Druso respiró hondo y la miró fijamente.

—Voy a legislar la plena ciudadanía romana para todos los habitantes de Italia.

—¡Oh, Marco Livio! —exclamó ella, más pálida que su vestido color de hueso—. Hasta ahora te han dejado hacer, pero eso no te lo consentirán.

—¿Por qué no? —replicó él, sorprendido. Se había acostumbrado a creer que era capaz de hacer lo que nadie haría.

—La conservación de la ciudadanía es una encomienda que han dado los dioses a Roma —contestó ella sin recobrar el color—. ¡No lo consentirían aunque se les apareciese el propio Quirino en medio del Foro ordenando concedérsela a todos! —añadió, agarrándole del brazo—. ¡Marco Livio, Marco Livio, renuncia! ¡No se te ocurra intentarlo! ¡Te suplico que no lo intentes! —concluyó, con un estremecimiento.

—¡Madre, he jurado hacerlo y lo haré!

Ella se quedó mirando por unos instantes aquellos ojos oscuros con expresión de temor. Luego lanzó un suspiro y se encogió de hombros.

—Bien, no volveré a decirte nada. Para algo eres descendiente de Escipión el Africano. ¡Ay, hijo, hijo, te matarán!

—¿Por qué, mamá? —replicó él, enarcando una ceja—. No soy Cayo Graco, ni Saturnino. Procedo totalmente dentro de la ley y no represento peligro para nadie ni para el
mos maiorum
.

—Ven a ver a los niños —añadió ella, poniéndose en pie, demasiado inquieta para proseguir aquella conversación—. Te han echado mucho de menos.

No era una exageración, porque Druso se había ganado las simpatías de los niños. Cuando llegaron al cuarto de juegos, resultaba evidente que había una pelea.

—¡Voy a matarte, pequeño Catón! —oyeron decir a Servilia al entrar.

—¡Basta, Servilia! —dijo Druso tajante, al notar la seriedad con que lo decía la niña—. Catón es tu hermanastro y no debes ponerle la mano encima.

—¡Dejará de serlo si me las veo con él a solas —replicó Servilia amenazadora.

—¡No vas a vértelas a solas con él nunca, nariguda! —terció el pequeño Cepio, poniéndose delante del pequeño para protegerle.

—¡No soy nariguda! —replicó Servilia, indignada.

—¡Ya lo creo que si! —añadió el pequeño Cepio—. ¡Tienes una nariz horrible que acaba en nudo!

—¡Callaos! —exclamó Druso—. ¿Es que no sabéis más que regañar?

—¡Claro, estamos discutiendo! —chilló el pequeño Catón.

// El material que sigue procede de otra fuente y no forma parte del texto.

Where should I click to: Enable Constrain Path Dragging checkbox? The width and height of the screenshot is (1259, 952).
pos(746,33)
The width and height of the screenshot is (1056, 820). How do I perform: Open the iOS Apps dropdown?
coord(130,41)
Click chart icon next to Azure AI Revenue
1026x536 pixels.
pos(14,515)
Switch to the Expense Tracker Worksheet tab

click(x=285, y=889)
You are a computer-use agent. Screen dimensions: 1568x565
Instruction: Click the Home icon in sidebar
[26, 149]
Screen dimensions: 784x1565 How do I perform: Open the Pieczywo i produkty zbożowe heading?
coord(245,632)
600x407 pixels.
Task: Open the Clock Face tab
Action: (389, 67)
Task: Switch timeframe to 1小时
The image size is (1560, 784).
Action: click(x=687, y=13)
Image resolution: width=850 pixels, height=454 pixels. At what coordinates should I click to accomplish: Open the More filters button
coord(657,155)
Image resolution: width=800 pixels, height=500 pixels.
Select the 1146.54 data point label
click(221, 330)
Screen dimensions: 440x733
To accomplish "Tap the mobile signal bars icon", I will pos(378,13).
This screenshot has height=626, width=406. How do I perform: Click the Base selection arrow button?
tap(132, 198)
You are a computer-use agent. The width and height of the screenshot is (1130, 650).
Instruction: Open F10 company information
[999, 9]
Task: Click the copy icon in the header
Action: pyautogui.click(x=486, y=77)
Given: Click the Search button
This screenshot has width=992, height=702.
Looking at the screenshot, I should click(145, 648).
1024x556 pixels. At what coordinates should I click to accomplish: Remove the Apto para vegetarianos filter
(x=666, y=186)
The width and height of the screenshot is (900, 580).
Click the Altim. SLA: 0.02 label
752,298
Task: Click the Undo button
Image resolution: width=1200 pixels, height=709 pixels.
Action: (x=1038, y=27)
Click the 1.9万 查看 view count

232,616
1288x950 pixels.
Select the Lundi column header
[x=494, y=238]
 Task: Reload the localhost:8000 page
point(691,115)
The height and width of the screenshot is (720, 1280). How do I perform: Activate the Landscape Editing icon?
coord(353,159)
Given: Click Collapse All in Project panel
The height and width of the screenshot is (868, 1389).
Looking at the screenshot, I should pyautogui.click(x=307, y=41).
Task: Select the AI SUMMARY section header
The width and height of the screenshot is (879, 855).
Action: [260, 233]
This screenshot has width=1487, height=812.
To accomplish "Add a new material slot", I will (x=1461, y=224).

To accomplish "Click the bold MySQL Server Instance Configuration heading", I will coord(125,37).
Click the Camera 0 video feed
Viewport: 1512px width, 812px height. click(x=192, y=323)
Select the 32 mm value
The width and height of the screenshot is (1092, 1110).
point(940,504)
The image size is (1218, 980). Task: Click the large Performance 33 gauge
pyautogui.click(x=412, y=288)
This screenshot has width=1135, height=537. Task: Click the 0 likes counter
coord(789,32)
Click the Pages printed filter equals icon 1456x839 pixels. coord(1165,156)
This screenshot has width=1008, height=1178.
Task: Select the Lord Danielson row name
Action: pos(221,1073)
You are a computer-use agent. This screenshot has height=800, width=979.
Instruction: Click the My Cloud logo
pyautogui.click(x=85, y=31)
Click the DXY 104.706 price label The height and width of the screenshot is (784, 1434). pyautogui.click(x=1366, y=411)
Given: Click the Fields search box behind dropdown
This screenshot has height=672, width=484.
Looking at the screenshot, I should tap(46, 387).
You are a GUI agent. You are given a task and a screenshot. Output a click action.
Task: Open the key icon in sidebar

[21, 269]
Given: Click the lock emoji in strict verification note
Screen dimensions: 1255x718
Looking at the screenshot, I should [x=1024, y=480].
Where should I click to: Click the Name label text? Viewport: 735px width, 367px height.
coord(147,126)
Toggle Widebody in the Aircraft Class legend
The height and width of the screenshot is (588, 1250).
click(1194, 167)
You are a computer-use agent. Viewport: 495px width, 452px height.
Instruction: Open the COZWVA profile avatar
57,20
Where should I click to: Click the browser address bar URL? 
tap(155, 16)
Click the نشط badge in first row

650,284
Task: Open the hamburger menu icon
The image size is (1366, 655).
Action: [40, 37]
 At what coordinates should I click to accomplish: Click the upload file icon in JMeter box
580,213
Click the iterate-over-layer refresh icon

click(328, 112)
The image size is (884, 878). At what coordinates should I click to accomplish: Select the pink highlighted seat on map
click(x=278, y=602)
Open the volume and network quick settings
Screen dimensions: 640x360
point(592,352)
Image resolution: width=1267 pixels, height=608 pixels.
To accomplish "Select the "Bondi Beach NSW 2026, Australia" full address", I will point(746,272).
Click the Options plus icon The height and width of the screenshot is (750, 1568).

—¡A ver si no, estando él! —terció Druso Nerón.

—¡Cállate, Nerón cara negra! —añadió el pequeño Cepio en defensa de Catón.

—¡No soy ningún cara negra!

—¡Silo eres, silo eres, silo eres! —gritó el pequeño Catón, apretando los puños.

—¡Tú no eres un Servilio Cepio! —dijo Servilia al pequeño Cepio—, sino descendiente de un esclavo galo pelirrojo a quien colocaron con nosotros los Servilios Cepionis!

—¡Nariguda, nariguda, nariguda!


Tace!
—vociferó Druso.

—¡Hijo de esclavo! —espetó Servilia.

—¡Hija de zoquete! —gritó Porcia.

—¡Pecosa cara de cerdo! —añadió Lilla.

—Siéntate, hijo —dijo Cornelia Escipionis sin alterarse por la rencilla infantil—. Ya nos harán caso cuando terminen.

—¿Siempre sacan a relucir ese tema de la paternidad? —inquirió Druso por encima de la algarabia.

—Estando Servilia, desde luego.

Servilia, niña de trece años, dotada de un rostro agradable y misterioso, habría debido ser apartada de los otros niños más pequeños, pero seguía con ellos en virtud del castigo impuesto por su tío, el cual, al oír el tema de fondo de la rencilla, se preguntó si no habría sido un error mantenerla allí.